Canadian cardinal temporarily steps down after lawsuit alleging abuse


  • World
  • Saturday, 27 Jan 2024

FILE PHOTO: Cardinal Gerald Lacroix, Archbishop of Quebec, takes part in a meeting with Canada's Prime Minister Justin Trudeau in Trudeau's office on Parliament Hill in Ottawa, Ontario, Canada, November 6, 2017. REUTERS/Chris Wattie

OTTAWA (Reuters) - Cardinal Gerald Lacroix, one of the top Roman Catholic clergymen in Canada, on Friday stepped down temporarily after he was named in a class-action lawsuit against the church that alleged sexual assault.

Local media said Lacroix's name had been added to a list of alleged perpetrators filed in a Quebec court on Thursday.

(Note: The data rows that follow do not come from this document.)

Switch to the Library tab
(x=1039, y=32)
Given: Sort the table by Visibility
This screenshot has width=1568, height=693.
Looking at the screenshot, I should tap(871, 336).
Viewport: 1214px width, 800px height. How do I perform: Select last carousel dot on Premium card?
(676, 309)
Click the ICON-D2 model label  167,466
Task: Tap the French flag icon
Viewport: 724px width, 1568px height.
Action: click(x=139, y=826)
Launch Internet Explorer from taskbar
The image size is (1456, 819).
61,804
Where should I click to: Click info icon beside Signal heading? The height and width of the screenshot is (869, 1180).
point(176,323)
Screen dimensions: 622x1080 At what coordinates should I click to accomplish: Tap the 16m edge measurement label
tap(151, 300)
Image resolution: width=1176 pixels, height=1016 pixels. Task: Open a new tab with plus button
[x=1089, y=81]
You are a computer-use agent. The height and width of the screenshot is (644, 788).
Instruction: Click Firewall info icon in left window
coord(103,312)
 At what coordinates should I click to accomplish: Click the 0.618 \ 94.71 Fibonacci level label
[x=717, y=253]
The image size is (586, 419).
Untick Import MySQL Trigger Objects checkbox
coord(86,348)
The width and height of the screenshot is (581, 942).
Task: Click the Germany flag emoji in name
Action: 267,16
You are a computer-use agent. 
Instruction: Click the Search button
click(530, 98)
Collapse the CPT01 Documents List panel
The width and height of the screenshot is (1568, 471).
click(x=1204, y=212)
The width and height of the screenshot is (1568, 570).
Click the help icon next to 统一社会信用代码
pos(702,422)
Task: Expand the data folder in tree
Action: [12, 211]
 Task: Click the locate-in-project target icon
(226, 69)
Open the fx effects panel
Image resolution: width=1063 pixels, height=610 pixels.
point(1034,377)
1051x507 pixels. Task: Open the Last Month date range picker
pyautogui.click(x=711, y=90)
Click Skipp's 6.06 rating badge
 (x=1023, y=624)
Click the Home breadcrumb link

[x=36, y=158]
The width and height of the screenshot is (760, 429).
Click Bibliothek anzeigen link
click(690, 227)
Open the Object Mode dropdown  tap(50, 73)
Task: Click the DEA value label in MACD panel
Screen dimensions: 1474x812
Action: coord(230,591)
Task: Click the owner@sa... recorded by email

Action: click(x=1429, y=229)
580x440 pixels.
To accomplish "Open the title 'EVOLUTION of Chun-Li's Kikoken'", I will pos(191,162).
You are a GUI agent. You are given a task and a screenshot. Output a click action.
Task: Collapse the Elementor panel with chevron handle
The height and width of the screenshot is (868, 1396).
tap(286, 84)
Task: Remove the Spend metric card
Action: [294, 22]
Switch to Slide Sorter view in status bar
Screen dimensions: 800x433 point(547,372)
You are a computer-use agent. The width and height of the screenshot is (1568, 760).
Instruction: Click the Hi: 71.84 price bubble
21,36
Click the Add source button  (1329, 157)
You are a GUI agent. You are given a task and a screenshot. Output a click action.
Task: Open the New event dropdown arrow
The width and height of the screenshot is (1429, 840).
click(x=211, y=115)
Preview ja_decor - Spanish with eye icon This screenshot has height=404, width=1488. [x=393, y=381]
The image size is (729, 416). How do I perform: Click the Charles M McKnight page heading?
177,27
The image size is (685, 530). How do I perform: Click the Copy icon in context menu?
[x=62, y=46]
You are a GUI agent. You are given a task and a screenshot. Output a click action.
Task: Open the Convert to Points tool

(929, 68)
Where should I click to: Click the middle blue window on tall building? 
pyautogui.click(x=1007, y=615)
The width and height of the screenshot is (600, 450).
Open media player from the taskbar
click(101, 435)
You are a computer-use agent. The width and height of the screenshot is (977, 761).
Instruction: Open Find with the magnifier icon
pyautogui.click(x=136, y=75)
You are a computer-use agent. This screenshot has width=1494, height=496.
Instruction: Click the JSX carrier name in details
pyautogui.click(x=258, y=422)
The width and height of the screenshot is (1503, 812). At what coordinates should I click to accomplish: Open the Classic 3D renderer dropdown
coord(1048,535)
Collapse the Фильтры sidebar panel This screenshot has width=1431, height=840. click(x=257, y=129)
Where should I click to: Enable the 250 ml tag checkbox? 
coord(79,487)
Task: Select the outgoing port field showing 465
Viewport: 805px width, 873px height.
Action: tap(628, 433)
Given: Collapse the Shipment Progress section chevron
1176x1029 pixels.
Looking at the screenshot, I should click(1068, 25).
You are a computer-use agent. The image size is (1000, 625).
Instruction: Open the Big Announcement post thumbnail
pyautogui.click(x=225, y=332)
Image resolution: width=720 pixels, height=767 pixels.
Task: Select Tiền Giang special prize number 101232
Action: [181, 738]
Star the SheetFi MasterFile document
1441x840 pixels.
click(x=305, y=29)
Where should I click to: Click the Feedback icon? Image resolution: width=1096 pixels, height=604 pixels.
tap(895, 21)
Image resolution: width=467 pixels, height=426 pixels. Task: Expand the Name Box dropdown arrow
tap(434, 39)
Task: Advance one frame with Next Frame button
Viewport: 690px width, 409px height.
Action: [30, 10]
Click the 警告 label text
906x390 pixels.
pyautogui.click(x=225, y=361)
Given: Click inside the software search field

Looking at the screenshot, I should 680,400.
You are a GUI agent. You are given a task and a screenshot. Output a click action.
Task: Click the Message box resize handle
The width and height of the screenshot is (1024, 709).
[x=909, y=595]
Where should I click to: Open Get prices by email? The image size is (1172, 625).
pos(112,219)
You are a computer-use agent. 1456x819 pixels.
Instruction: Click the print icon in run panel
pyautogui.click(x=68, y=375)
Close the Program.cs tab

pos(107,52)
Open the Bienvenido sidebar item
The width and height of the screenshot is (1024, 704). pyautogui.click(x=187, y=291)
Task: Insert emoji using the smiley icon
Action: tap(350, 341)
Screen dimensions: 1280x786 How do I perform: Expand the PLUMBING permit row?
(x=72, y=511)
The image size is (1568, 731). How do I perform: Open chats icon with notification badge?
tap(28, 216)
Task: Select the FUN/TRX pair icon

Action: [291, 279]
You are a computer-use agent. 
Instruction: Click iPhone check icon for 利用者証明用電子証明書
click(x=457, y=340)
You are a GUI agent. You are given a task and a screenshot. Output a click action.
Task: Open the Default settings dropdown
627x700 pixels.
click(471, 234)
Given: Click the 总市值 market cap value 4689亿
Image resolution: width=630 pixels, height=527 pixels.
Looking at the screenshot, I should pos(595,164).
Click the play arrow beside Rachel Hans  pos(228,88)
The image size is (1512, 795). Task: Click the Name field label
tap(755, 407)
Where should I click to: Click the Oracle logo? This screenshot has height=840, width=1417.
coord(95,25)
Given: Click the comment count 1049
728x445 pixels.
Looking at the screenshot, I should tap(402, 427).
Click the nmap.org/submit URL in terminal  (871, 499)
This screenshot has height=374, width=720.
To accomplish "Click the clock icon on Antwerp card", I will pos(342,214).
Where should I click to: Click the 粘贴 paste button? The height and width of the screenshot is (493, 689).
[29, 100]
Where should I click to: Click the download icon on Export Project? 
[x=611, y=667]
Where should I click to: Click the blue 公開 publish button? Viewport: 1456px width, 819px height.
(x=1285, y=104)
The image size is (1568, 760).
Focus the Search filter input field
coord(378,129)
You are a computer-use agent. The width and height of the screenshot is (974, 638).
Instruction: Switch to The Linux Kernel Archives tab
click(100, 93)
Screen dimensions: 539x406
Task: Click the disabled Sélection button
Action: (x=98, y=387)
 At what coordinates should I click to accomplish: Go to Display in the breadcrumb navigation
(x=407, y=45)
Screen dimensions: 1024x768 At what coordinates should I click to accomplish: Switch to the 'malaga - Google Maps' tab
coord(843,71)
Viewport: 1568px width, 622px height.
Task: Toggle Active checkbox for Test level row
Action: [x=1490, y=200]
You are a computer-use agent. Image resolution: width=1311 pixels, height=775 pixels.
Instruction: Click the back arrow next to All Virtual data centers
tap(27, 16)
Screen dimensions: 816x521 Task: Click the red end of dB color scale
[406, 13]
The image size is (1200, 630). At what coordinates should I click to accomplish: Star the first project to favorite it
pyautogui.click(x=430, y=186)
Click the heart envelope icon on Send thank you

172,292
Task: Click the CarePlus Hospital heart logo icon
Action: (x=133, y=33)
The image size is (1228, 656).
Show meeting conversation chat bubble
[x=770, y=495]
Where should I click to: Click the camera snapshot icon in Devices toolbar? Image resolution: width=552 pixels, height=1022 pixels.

In a statement, the Quebec diocese said Lacroix, 66, had announced to co-workers he was temporarily withdrawing from his activities until the situation could be clarified.

"He categorically denies the allegations against him," it said. The lawsuit, authorized by the court in 2022, represents more than 100 people who were alleged to have been sexually assaulted by 88 priests and staff working at the Quebec diocese starting in 1940.

It also names Marc Ouellet, a former Vatican cardinal from Canada who stepped down from his position last year. Last December, Ouellet, 79, said he was suing a woman who accused him of sexual assault more than a decade ago when he was the archbishop of Quebec.

The suit includes the names of priests who served in the diocese and at educational institutions, including the Quebec seminary. Most of those named are dead.